(First appeared in Orlando Sentinel February 17, 2008)
It's February and, while snow and icy rain may be covering much of the country, in Central Florida spring has sprung.
If seasons can be judged by the way plants respond to weather conditions, then winter is officially over in my neck of the woods.
Just look at mulberry, willow and maple trees to confirm the obvious: The bare tips of their branches swell with the promise of summer. The chokecherry, which must be among the least patient of trees, has been cloaked in a flush of young leaves for weeks. Its verdant garb presents welcome dabs of color to the still-somber winter landscape.
Three of the traditional seasons -- winter, spring and fall -- are condensed in the Sunshine State. Summer, of course, takes up the slack, stretching languidly across most of the year.
Around the end of December, deciduous trees begin their seasonal transformation. Pockets of color light up the landscape with autumnal displays of brown, auburn, orange and scarlet. But a Florida fall is short-lived. Most autumn leaves land on the ground by mid-January and winter -- what little winter we have -- is more likely to be counted by days than by weeks or months. Nighttime temperatures intermittently dip into the 30s or even the 20s but bounce back to the mid-60s and 70s during daylight hours.
I suppose that's why I was confused as I rode along Florida's Turnpike the other day. It seems like only yesterday I was driving along the same stretch of road admiring the autumn foliage.
"Are those red leaves I'm looking at autumn leaves or spring buds?" I wondered.
It didn't take too many miles before I answered my own question. They were new leaves. The warming days of early February must have sent maple trees into unfurl-the-leaf mode.
The young leaves of maples are a welcome sight. Bright crimson -- perhaps even more cheerful than their autumn counterparts -- they provide a leafy headdress for the branches and trunk.
There's something hopeful about spring leaves. With their uniform shapes and soft but vibrant hues, they give an impression of both confidence and innocence. There's expectancy inherent in each unfurled bud. Innocence lies in their relative purity. New leaves begin their lives untouched by bug or beetle. Caterpillars haven't chewed holes in them yet or built their tented hotels. Even birds' nests are a rarity until later in the season when the leaves have grown broad enough to provide protection and cover.
Gazing upon a springtime woods spotted with deciduous trees is like watching a room full of babies. As breezes ruffle their tender leaves, the trees shiver with excitement. Shimmering in the sun, their joy and anticipation of days to come is almost palpable.
Driving along the turnpike, looking out at a sea of trees, I find my thoughts drifting back in time to rides taken with my oldest daughter when she was just a child.

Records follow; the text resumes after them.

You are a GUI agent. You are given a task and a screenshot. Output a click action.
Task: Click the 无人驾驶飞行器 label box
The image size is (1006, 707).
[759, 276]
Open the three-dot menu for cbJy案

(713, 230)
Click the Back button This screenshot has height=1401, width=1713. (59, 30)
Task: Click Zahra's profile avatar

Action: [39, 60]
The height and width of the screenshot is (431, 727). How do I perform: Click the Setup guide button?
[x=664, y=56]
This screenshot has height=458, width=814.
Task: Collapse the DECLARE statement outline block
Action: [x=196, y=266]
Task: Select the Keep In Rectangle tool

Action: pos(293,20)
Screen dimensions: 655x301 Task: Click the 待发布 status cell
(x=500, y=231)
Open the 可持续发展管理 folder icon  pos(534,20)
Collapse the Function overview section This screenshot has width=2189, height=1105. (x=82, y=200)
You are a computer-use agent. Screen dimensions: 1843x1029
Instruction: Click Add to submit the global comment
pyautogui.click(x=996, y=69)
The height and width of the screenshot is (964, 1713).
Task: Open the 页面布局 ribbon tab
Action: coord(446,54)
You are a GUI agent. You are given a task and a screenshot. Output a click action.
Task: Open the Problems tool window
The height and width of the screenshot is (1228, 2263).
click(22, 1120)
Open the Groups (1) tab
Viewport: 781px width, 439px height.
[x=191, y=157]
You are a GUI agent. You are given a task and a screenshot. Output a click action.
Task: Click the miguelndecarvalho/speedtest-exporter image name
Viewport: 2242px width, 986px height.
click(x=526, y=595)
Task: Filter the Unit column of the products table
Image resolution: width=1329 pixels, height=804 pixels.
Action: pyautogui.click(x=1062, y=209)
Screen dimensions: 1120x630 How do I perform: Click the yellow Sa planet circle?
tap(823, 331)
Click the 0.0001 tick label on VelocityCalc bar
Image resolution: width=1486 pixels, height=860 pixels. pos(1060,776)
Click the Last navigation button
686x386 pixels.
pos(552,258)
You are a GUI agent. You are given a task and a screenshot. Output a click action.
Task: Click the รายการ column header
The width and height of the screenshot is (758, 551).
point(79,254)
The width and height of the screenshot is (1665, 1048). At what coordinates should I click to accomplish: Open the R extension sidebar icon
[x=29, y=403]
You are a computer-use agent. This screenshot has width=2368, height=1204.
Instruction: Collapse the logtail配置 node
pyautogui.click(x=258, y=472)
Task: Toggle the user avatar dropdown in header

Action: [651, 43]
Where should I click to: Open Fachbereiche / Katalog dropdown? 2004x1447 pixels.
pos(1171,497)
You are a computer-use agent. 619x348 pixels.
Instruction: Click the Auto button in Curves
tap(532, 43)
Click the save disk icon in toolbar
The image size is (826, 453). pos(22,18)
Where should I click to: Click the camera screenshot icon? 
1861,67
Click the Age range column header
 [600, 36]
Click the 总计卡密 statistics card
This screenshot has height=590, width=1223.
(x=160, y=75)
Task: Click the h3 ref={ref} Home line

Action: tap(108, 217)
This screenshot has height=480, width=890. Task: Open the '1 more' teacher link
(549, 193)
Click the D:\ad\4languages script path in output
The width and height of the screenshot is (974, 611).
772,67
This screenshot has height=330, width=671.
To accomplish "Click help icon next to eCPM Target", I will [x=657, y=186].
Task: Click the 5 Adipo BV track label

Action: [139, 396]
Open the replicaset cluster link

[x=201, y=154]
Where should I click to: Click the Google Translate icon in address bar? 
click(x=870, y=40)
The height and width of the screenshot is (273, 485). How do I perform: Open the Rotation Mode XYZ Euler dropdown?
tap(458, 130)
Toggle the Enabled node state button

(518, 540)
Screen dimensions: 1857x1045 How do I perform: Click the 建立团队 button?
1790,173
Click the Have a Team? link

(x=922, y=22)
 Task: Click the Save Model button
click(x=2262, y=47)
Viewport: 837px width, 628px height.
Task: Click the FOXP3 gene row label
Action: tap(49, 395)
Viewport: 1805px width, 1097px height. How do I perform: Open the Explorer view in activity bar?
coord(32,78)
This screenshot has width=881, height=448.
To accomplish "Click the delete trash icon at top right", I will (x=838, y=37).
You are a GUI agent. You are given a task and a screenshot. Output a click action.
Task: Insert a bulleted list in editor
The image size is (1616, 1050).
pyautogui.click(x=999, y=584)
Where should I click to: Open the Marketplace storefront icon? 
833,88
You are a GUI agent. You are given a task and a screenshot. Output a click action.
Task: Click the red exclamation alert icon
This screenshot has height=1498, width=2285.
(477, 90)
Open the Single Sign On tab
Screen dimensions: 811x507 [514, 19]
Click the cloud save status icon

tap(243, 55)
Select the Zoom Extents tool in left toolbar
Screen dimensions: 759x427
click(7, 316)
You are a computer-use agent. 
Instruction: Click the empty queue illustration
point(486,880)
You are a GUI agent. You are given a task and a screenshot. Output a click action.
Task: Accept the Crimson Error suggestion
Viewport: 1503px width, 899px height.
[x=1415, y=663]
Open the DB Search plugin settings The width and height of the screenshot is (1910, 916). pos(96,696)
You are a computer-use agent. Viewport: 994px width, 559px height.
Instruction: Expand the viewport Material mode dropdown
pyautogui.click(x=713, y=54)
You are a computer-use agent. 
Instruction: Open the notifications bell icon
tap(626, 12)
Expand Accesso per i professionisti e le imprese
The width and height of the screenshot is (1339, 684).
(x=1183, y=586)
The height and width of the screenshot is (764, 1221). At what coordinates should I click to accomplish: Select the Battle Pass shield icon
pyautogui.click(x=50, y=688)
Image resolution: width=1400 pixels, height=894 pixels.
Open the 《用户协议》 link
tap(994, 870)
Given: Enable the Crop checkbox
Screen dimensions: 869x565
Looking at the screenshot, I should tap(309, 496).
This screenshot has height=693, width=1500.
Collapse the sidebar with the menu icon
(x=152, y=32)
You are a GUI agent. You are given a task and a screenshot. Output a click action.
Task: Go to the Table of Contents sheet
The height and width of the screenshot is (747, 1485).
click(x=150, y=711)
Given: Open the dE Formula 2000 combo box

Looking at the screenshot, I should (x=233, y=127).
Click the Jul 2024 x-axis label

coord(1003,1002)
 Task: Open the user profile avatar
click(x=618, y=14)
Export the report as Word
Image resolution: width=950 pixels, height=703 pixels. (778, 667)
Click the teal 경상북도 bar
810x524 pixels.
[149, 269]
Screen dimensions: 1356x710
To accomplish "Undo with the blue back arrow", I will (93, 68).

Of my four children, it's my daughter who comes to mind when I look at spring trees. So many times we drove these same roads, and Amber, who is especially fond of the soft green color of young chokecherry leaves, would comment on the landscape view. Maybe it's the artist in her. Now a grown woman and accomplished muralist, Amber captures on canvas the magic that lasts so briefly in nature.
It won't be long before spring will be over. New seasons will emerge, not just the regular ones -- summer, winter or fall -- but a multitude of mini-seasons that highlight particular fruits, fragrances and flowering plants. Each period of time will have a special meaning, unique in its individuality and in the memories it triggers.
Time passes, as it should, and everything -- children and trees alike -- goes through a growth cycle, forming new leaves, shivering in the breeze and, ultimately, developing maturity.
No matter what month it is -- February in Florida with springtime beckoning or an August crush of summer heat -- how fortunate we are to be along for the drive, enjoying the view, savoring the moment.